Department of Population Medicine,Harvard Medical School and Harvard Pilgrim Health Care Institute,Boston,MA,USA.
Kaiser Permanente of Southern California,Los Angeles,CA,USA.
Epidemiology Research Center, Marshfield Clinic Research Foundation,Marshfield,WI,USA.
Vaccine Study Center, Kaiser Permanente of Northern California,Oakland,CA,USA.
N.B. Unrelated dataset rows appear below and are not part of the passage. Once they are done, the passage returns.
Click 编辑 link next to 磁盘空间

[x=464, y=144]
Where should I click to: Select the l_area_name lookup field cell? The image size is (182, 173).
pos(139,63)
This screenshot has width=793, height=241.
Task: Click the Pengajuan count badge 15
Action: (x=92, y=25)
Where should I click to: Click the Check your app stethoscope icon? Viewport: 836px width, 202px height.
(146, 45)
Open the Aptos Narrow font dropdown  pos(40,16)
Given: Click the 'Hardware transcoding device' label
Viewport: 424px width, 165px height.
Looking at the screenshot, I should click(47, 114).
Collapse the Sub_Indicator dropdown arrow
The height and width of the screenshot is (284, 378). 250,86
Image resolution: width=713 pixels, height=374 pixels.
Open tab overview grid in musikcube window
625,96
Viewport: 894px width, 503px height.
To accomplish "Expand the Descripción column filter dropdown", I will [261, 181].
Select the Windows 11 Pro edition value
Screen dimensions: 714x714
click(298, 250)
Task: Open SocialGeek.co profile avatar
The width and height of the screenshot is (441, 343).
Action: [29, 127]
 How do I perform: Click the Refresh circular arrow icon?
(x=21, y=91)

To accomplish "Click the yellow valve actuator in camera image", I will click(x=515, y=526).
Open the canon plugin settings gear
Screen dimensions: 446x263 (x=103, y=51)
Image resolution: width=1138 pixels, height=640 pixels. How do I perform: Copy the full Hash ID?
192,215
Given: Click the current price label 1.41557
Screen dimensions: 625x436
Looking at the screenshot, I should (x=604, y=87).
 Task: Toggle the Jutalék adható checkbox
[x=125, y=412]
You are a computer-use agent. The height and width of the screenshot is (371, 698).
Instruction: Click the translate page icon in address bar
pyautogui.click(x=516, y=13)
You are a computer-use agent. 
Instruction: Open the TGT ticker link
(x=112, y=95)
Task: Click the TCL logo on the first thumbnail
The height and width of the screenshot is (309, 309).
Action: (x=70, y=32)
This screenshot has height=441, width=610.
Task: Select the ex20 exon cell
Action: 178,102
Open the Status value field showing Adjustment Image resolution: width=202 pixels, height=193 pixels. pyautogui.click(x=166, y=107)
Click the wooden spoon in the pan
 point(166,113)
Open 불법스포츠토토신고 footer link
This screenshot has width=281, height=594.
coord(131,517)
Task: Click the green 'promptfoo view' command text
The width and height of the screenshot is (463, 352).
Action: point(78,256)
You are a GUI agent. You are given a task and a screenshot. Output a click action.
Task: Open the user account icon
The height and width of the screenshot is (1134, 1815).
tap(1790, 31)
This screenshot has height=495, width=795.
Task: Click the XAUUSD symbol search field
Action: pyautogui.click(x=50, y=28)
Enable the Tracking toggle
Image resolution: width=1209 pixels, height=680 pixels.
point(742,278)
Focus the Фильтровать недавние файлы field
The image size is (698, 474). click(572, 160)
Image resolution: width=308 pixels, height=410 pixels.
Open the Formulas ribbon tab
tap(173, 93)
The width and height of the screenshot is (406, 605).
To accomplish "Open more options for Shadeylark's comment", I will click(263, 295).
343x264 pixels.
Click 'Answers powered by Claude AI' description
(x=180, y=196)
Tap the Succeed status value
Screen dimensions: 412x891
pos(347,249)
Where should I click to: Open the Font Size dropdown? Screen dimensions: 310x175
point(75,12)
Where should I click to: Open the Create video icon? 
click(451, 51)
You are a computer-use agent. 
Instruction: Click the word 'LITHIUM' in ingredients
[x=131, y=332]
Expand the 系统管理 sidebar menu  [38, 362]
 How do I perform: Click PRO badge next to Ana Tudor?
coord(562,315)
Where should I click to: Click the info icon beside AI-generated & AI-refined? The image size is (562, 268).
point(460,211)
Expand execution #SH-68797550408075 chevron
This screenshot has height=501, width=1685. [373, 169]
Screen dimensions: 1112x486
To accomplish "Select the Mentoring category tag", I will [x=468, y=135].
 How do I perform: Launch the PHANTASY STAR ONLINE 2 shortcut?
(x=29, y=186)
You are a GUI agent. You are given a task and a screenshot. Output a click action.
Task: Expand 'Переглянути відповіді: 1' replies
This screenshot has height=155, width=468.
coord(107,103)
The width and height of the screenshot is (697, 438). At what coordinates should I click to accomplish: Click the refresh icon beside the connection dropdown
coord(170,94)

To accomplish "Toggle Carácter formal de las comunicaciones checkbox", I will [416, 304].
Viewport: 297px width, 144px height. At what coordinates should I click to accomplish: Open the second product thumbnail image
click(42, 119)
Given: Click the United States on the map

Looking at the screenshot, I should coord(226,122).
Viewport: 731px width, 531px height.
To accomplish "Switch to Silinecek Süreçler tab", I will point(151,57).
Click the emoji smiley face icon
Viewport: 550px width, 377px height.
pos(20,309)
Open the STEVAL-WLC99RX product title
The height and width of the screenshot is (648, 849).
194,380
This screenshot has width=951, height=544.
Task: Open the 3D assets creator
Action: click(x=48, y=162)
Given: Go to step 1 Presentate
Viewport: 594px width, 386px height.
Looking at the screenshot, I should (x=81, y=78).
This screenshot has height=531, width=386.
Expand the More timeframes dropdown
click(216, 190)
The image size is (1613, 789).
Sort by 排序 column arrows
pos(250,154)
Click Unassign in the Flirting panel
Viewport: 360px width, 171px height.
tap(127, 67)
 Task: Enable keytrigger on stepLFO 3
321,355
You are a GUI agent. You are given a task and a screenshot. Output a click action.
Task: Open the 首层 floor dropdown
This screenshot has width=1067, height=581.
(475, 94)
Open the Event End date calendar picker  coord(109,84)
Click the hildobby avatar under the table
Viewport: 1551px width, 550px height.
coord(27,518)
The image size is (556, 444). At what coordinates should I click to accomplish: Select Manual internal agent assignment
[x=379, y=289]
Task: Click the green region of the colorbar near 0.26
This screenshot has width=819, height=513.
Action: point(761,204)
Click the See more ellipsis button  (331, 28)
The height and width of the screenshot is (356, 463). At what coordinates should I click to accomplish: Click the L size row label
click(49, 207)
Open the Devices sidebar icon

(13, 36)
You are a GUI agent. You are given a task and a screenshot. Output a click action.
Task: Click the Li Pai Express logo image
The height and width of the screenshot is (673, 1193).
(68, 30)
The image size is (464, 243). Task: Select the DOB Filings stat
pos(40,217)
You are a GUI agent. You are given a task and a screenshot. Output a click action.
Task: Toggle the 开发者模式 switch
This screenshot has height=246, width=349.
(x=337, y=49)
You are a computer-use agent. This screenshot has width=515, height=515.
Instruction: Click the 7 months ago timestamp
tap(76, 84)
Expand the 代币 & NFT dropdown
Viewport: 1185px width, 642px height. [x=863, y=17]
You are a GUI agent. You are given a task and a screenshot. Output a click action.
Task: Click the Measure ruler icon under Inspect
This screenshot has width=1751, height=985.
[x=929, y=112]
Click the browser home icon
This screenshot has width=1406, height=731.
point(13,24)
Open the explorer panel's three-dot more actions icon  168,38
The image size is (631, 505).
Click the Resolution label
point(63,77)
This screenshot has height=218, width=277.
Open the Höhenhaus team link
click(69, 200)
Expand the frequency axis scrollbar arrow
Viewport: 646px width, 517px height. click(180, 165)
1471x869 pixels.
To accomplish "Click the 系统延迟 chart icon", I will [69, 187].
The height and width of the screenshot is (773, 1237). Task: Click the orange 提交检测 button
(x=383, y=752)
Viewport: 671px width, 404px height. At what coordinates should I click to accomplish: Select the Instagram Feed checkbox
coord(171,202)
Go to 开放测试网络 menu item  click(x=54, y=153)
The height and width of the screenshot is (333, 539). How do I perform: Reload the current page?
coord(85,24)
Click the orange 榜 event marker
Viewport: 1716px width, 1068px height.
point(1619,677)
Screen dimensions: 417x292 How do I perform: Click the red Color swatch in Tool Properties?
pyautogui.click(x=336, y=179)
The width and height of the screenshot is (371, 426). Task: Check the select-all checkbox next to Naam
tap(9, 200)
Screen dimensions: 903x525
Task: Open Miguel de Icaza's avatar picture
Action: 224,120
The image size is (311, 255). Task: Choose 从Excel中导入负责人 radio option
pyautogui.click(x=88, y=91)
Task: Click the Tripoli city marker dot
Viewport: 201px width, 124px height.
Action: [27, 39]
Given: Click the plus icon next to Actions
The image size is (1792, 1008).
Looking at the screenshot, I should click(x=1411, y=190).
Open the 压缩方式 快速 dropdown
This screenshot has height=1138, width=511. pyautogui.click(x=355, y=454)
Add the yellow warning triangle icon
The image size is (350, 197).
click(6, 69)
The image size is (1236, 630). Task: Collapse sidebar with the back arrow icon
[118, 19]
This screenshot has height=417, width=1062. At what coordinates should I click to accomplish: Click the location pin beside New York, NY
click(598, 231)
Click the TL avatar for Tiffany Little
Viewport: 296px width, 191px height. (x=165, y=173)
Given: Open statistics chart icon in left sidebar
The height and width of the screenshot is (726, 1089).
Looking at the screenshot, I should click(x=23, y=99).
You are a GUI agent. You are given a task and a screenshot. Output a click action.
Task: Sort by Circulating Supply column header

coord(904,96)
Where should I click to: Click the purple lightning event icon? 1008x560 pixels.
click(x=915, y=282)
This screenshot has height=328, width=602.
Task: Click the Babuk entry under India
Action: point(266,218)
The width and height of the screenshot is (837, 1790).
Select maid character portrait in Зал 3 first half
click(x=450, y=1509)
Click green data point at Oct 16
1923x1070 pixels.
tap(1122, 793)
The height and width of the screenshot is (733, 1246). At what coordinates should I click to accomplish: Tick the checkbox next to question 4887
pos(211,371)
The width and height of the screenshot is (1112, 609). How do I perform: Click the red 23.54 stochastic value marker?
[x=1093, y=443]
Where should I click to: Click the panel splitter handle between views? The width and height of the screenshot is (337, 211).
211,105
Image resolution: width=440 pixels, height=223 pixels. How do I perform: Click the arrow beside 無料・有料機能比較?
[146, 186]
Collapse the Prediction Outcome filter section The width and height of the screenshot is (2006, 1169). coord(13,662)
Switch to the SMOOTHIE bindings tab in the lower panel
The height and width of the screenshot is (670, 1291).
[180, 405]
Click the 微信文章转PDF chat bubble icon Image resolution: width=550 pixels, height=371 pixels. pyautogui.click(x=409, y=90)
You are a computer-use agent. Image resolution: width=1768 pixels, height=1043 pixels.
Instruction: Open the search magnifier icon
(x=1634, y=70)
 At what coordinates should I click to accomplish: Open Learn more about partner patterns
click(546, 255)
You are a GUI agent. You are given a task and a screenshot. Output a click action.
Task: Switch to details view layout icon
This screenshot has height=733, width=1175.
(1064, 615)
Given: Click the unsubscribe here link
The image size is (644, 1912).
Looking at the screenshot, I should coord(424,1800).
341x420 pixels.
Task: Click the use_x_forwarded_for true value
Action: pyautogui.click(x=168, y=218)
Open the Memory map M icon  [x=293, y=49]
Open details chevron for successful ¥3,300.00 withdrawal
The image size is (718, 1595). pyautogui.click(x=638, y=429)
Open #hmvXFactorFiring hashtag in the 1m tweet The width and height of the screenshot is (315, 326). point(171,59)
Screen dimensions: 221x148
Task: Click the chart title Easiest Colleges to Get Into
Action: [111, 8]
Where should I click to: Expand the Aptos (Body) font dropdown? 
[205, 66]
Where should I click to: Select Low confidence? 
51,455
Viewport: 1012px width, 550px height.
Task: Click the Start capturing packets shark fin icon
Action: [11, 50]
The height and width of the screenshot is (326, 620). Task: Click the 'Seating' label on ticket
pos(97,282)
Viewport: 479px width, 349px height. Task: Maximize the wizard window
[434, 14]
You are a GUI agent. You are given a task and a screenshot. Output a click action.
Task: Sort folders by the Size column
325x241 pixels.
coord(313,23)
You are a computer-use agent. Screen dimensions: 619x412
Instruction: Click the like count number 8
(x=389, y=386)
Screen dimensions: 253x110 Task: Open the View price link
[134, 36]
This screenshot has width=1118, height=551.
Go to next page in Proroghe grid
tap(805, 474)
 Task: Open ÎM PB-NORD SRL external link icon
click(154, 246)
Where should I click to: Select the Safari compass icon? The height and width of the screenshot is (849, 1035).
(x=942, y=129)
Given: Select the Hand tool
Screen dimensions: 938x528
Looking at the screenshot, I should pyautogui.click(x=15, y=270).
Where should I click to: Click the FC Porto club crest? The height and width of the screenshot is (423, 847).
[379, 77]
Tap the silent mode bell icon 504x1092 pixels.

We used the winter of 2009-2010, which had minimal influenza circulation due to the earlier 2009 influenza A(H1N1) pandemic, to test the accuracy of ecological trend methods used to estimate influenza-related deaths and hospitalizations. We aggregated weekly counts of person-time, all-cause deaths, and hospitalizations for pneumonia/influenza and respiratory/circulatory conditions from seven healthcare systems. We predicted the incidence of the outcomes during the winter of 2009-2010 using three different methods: a cyclic (Serfling) regression model, a cyclic regression model with viral circulation data (virological regression), and an autoregressive, integrated moving average model with viral circulation data (ARIMAX). We compared predicted non-influenza incidence with actual winter incidence. All three models generally displayed high accuracy, with prediction errors for death ranging from -5% to -2%. For hospitalizations, errors ranged from -10% to -2% for pneumonia/influenza and from -3% to 0% for respiratory/circulatory. The Serfling and virological models consistently outperformed the ARIMAX model. The three methods tested could predict incidence of non-influenza deaths and hospitalizations during a winter with negligible influenza circulation. However, meaningful mis-estimation of the burden of influenza can still result with outcomes for which the contribution of influenza is low, such as all-cause mortality.